As for the punctuated equilibrium. Without selective pressure (at least on individual traits) variation among members of a species is continuously, if slowly, increasing. I think Punctuated Equilibrium suggests that there are long periods of time during which there are no “selection events” until something major happens to winnow down the population and select those with the advantageous traits. A competing theory is that Natural Selection is continuously occurring with selective pressure/competition all the time. As usual, I think most evolution scientists think nature is too complex to fit in to one mold all the time.

PC

Okay, this makes a lot more sense than how I understood the term.

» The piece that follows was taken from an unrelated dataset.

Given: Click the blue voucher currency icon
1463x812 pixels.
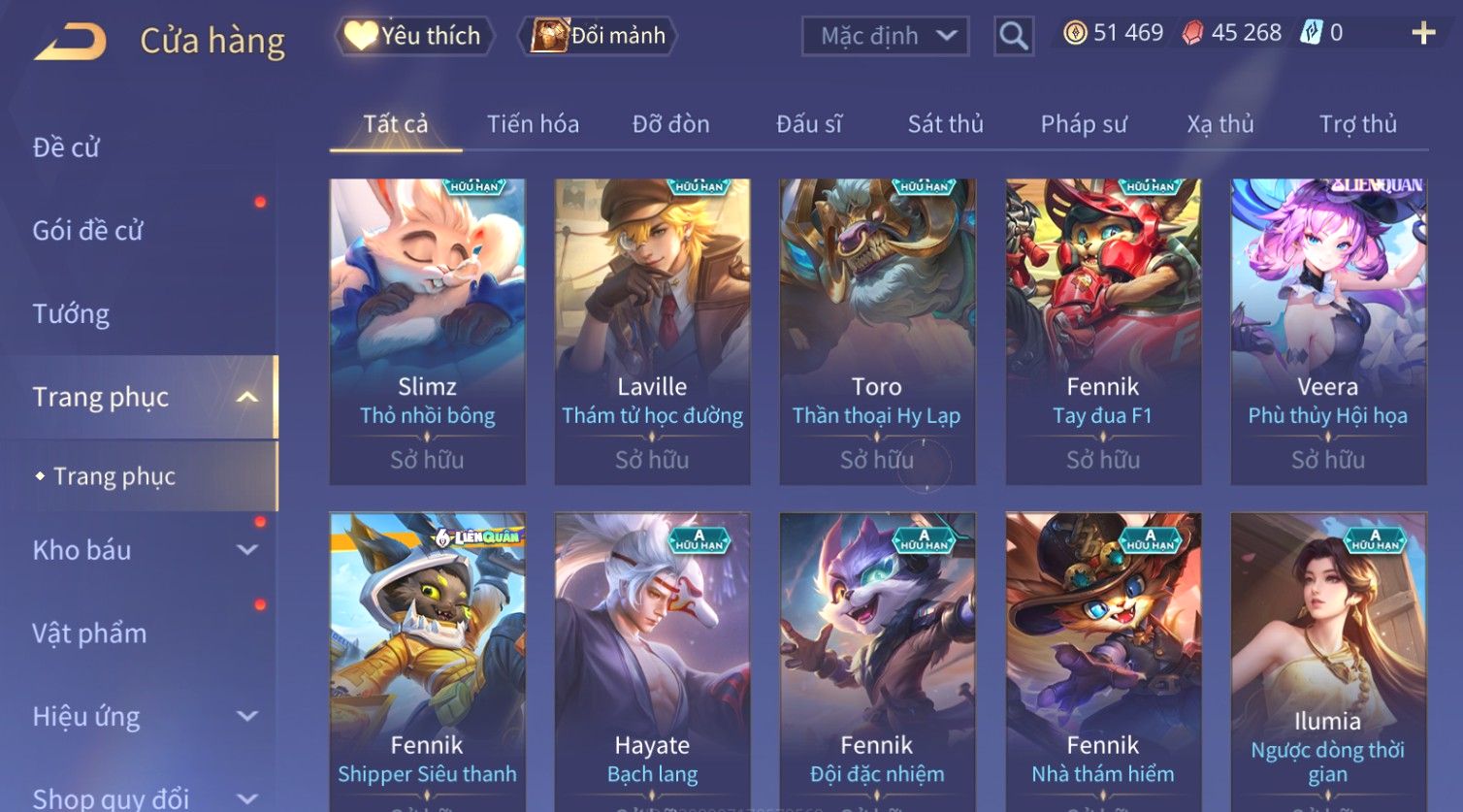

Chomskyan innateness is not based upon anthropology - or, if you ask me, much of anything beyond the logical requirements of his own theory of language universality; it’s not well-supported by direct evidence, in my opinion. The idea that language development caused rapid development of culture is of course a familiar one; one could easily suppose that it was instead though the result of a more minor change, maybe the development of one of the features that distinguish the human articulatory system from that of other primates. Chomsky instead suggests that an enormously complex and abstract “universal grammar” developed suddenly through saltation. Some linguists, on the other hand, go just as far in the other direction and claim that there’s no innate language ability whatsoever (a claim I find equally ludicrous.)

I’m just trying to contextualize part of the argument over innateness. Thanks for the illustration.